He may not be generally perceived as having the charisma for it but Howard Wilkinson's pre-match warning to his players would have been one of the pundit's calls of the year, if only it had been made over the airwaves.
"I told them before the game not to expect the early knockout, they had to be prepared to go the 15 rounds and that's what happened, it went the 15 rounds," said the England boss, who like his opposite number Brian Kerr doubles these days as his country's Technical Director.
If Kerr had chosen to turn to boxing for an analogy, he surely would have liked to have been in a position to cite the Rumble In the Jungle, all that sitting back early on, soaking the pressure and then, just when you've been written off, pouncing to put the opposition away. Unfortunately, as he admitted, what Ali did so effectively, his team couldn't quite pull off.
England survived the fightback - or were allowed to. "We did enough in the second half to win that game. We battered their goal but couldn't score. To coin a phrase, we pissed on them, but we didn't win the game and that is very disappointing," said a, well you've probably guessed it, a somewhat frustrated Irish manager.

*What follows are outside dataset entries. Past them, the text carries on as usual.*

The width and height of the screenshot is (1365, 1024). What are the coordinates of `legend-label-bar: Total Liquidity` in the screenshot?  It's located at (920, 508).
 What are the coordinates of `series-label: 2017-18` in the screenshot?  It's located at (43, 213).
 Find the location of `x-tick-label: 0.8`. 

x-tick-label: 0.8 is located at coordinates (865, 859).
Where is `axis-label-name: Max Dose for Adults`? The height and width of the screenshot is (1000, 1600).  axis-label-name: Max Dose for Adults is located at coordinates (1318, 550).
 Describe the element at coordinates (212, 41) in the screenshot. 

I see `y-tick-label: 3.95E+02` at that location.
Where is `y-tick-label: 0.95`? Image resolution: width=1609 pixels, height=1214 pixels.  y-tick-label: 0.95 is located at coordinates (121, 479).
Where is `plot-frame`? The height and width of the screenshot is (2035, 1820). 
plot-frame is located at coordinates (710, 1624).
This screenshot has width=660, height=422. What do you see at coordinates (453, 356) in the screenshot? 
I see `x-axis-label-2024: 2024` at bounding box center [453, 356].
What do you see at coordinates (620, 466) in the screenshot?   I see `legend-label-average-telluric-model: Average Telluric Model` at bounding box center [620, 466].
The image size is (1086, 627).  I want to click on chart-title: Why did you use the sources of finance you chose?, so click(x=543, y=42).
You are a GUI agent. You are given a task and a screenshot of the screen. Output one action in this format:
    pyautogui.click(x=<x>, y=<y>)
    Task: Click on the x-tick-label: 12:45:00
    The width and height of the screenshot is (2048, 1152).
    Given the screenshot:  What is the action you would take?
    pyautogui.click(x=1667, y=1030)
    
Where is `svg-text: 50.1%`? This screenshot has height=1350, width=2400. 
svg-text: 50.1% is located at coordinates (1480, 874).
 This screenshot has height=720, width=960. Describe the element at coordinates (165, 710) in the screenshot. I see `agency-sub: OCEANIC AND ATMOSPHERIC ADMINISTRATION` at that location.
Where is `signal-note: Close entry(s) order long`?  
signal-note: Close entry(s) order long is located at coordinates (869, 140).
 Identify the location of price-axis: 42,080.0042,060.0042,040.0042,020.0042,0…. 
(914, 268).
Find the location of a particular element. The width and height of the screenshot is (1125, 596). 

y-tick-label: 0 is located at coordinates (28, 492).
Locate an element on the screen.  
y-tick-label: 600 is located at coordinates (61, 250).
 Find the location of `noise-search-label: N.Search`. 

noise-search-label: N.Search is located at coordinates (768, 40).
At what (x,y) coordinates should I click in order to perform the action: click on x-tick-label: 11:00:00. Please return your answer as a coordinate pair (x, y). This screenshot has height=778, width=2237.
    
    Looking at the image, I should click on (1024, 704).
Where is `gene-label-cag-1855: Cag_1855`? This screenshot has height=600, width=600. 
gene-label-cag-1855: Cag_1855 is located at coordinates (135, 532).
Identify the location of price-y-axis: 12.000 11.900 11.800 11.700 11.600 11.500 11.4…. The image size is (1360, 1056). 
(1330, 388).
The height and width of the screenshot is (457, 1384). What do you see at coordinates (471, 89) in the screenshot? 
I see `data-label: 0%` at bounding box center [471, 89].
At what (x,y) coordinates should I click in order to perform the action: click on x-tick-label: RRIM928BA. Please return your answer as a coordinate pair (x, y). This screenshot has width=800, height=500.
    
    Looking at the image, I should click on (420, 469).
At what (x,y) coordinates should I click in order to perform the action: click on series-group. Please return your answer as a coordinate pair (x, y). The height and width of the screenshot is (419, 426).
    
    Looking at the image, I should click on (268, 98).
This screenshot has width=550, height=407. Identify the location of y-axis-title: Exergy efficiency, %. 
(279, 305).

The switches made over the course of the game had, he added, all served their purpose, namely countering the vastly superior ball winning abilities of the English through the opening half but his players had gone asleep at either end at crucial moments and everybody knows there's a price to be paid for that sort of carry on.
"It was a soft goal to concede all right but what's more disappointing is that it wouldn't have mattered if we'd taken our chances at the other end. We even had a great chance in the last minute when Liam (George) might have reacted a bit quicker to score but there seemed to be a bit of tiredness creeping in and you'd have to say that maybe they benefited from having an more comfortable opening game than us on Tuesday.
"Still," he concluded "there's still a glimmer hope of making the final so we have to look at Thursday's game with that in mind and I don't think we can be done out of a place in the third place play-off as long as we beat Cyprus."
Amongst the players there was still a good deal of shock as they left the ground that they had allowed a game they desperately wanted to win to slip away from them. "We just sat back too much and let them play around us," said Richard Dunne, adding that "then for the goal there was just a lack of concentration and suddenly it was three on one in the centre."
Ger Crossley looked and conceded to being "really gutted" as he wandered out towards the team bus. "We were under a lot of pressure but we stood up to them well. They were defensive and looked to get the ball up to the number nine (Lee Matthews) all the time. We'd seen it on the video of their first game, we knew what they'd do and we've lost anyway . . . it's an indescribable feeling."